Onur Selamet ile söyleşi
Özel olarak imgeler üzerine pek düşünmüyorum. Onlar öyküye dâhil olmak istiyorlarsa oluyorlar, bunu da durduracak değilim. Yazdıklarımın esiri sayılmam ama şimdiye kadar bana anlattırdıklarından hiç pişman olmadım. Aklımın bir kenarında dönüp duran dünyaya güveniyorum. Bazen sadece ona güveniyorum.
Onur merhaba. Âdettendir, öncelikle ilk kitabın Ölü Dalgıcın Sonbaharı hayırlı olsun. Kitaplı bir öykücü olmak nasıl bir his? Şaka şaka, böyle hafif sorularla gelmeyeceğim sana. İlk sorum şu: Gerçek nedir? Haydi bakalım.
Merhaba Arda, teşekkür ediyorum. Gerçek, sokak lambasının sadece sokak lambası olmasıdır. Bu beni üzer. Sıkıcıdır çünkü. Yanında yöresinde, mecazında cümbüşlü bir sokak yoksa, baktığımda sadece lambanın kendisini görüyorsam gerçektir benim için.
İlginç bir benzetme oldu. Çünkü cümbüşlü sokağı görmek için sokak lambasının maddesel anlamda ışığına ihtiyaç duyarız. Ya da bu cümbüşü sadece gözüyle görebilenler için geçerli belki de.
Anladığım kadarıyla imgesel bir derinlik yakalama gayesinde de değilsin. Yoksa öyle misin? Öyle isen söyle lütfen. Değilsen nedir öykülerindeki gerçeklik kırılmasının sebebi? Veya Onur Selamet gerçekliğine biz okuru niçin çekiyorsun? Yanlış anlama, en azından ben bu çekilişten rahatsız değilim.
Özel olarak imgeler üzerine pek düşünmüyorum. Onlar öyküye dâhil olmak istiyorlarsa oluyorlar, bunu da durduracak değilim. Yazdıklarımın esiri sayılmam ama şimdiye kadar bana anlattırdıklarından hiç pişman olmadım. Aklımın bir kenarında dönüp duran dünyaya güveniyorum. Bazen sadece ona güveniyorum.

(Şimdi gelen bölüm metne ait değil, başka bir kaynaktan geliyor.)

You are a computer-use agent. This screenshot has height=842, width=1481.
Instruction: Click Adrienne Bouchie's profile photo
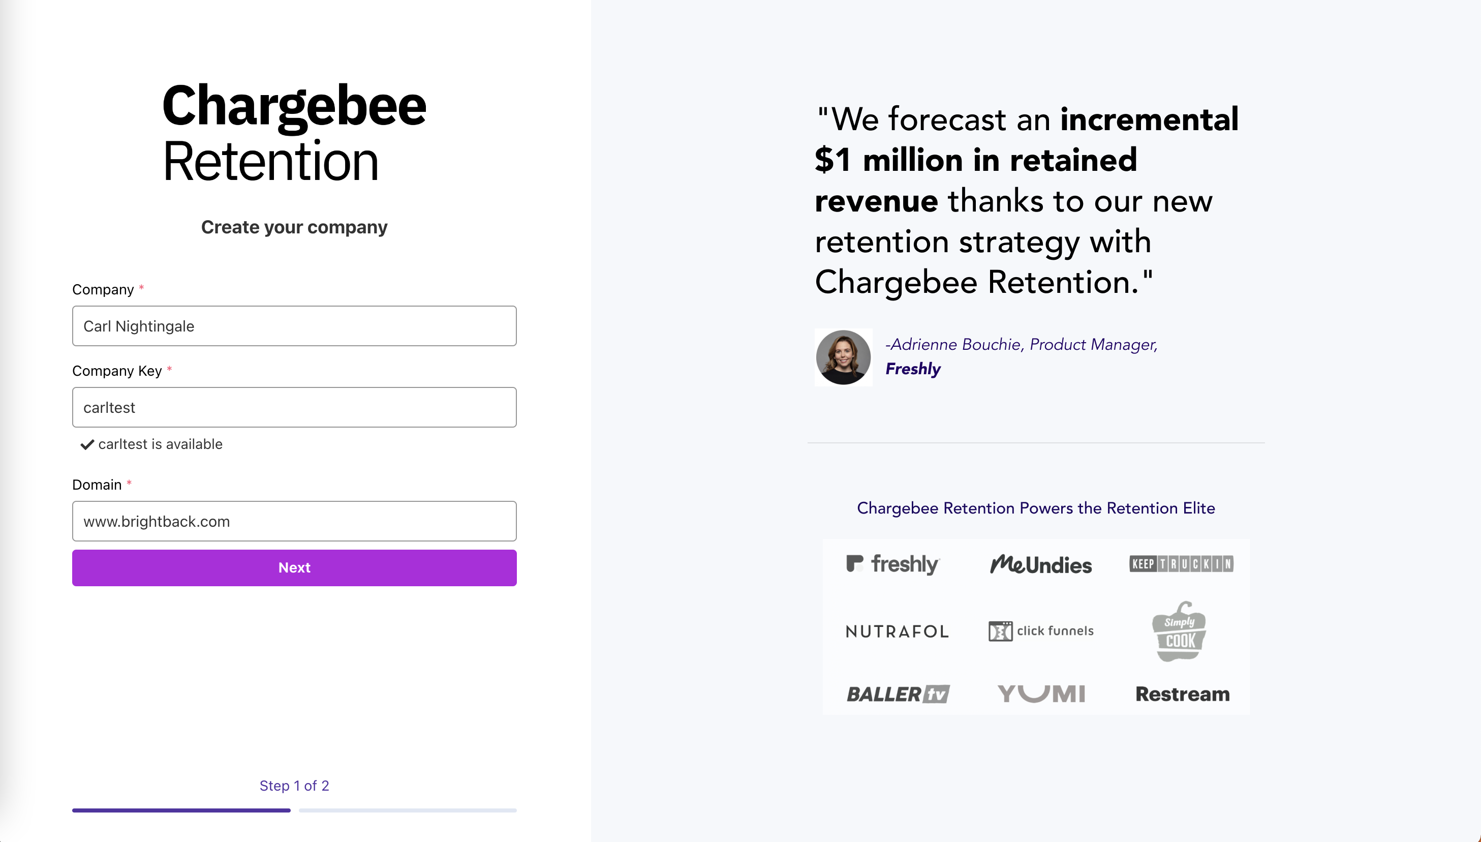coord(843,357)
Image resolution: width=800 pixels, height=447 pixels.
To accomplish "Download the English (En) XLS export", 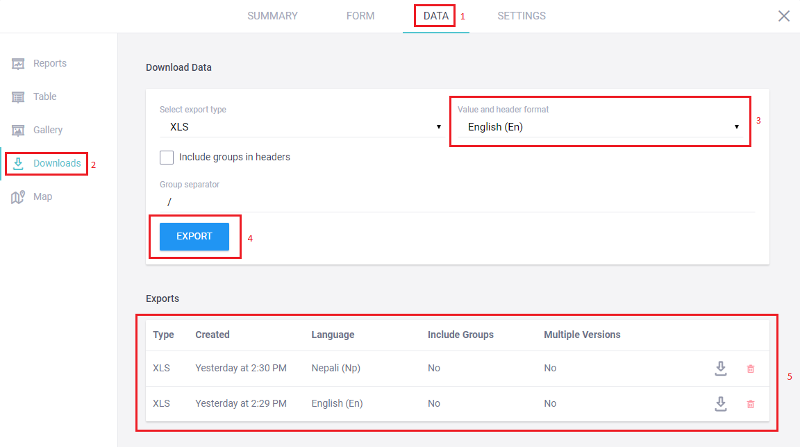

Öykülerimde gerçeklik kırılıyor. Doğru. Çünkü sizi kendi bahçeme, evime davet ediyorum. Her evin kendi içinde diğerlerinden farklı gerçeklikleri vardır. Bazen de geçerli olan tek kural hiçbir kuralın olmamasıdır. Eğer okur isteyerek ya da kazayla benim bahçeme girmişse ona ateş etmem.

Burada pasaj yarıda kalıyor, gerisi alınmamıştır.